4 Factors That Might Derail A Bankruptcy
With bankruptcy, as with many processes, the best way to succeed is to understand what could derail it and then avoid those factors as much as possible. A bankruptcy attorney will tell you to be wary of these four issues that could damage your case.
Bankruptcy tends to be documentation-heavy. You need to provide paperwork that attests to your current financial situation. Likewise, you'll want to submit at least the last two years of your tax filings. Particularly if your financial situation has changed quickly, such as due to a layoff, you need to be able to document the change. Bankruptcy law also requires you to list all of your creditors and which debts they hold.
Messing up any part of the documentation could force the judge to reject your petition, and then you'll have to start from the beginning.
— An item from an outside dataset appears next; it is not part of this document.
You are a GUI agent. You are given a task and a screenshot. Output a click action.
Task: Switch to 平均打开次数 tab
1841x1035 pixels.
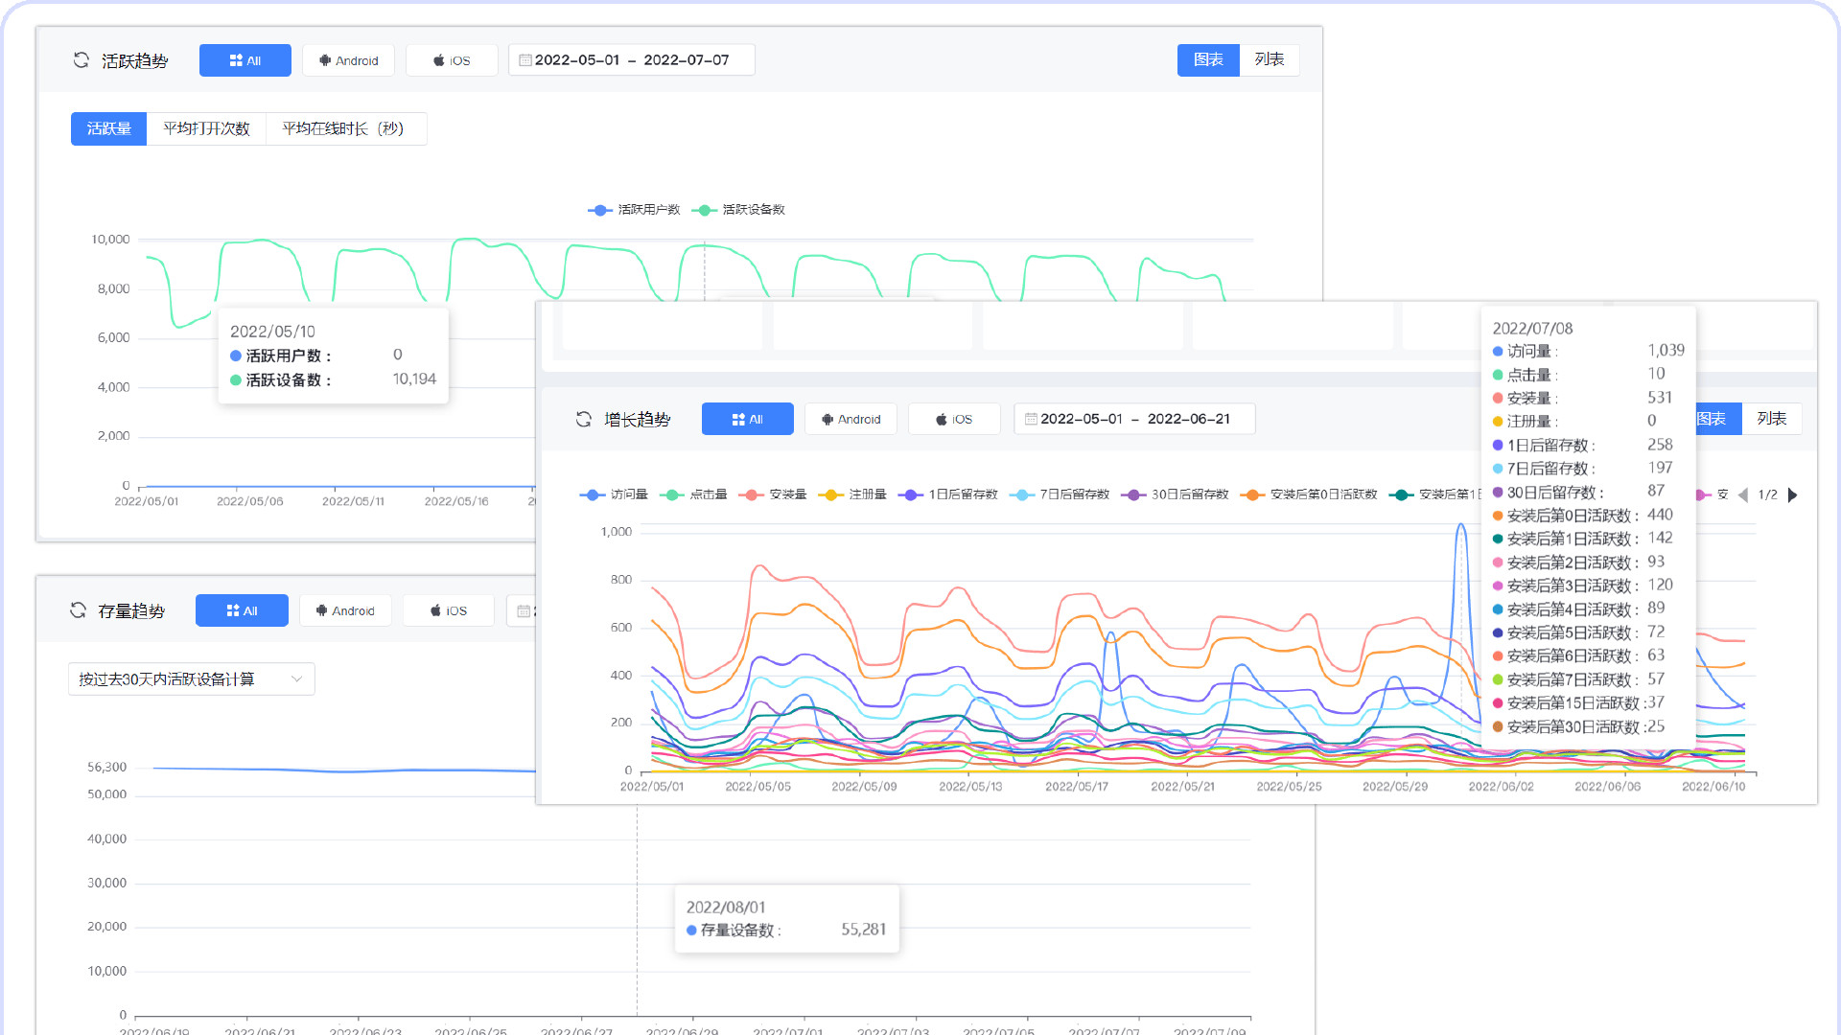(x=206, y=128)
Also, an incomplete filing could expose you to continued collection efforts by whichever creditors went unlisted in the petition.
Ineligible Bankruptcy Type
When you speak with a bankruptcy lawyer, they'll help you figure out which type of bankruptcy suits your situation. The two types of bankruptcy are liquidation and restructuring. Liquidating means the court sells your non-exempt assets to satisfy as much of the unpaid debt load as possible. Restructuring involves paying a reduced amount based on a payment plan. You have to be eligible for a particular type of bankruptcy to pursue it.
Most cases are fairly clear-cut, especially if you have the benefit of counsel. However, there may be some edge cases that sit on the border between liquidation and restructuring.
Generally, it's best to avoid taking on new debts unnecessarily before and while pursuing bankruptcy. Especially if the new debts are going into the bankruptcy petition, the court may frown upon this decision. A judge could reject the case entirely if they believe the actions were deliberate or reckless.
Bankruptcy law discourages multiple filings unless there's a compelling reason for them. There are credible reasons to file more than one case in a short period, but you should only do this with the support of a bankruptcy lawyer. For example, you might want to discharge a portion of your debts through liquidation and restructure others. However, that is a complex process and you need to let the judge know what you intend early on in the process. Otherwise, the court will likely interpret the multiple filings in a short span as an abuse of the bankruptcy law system.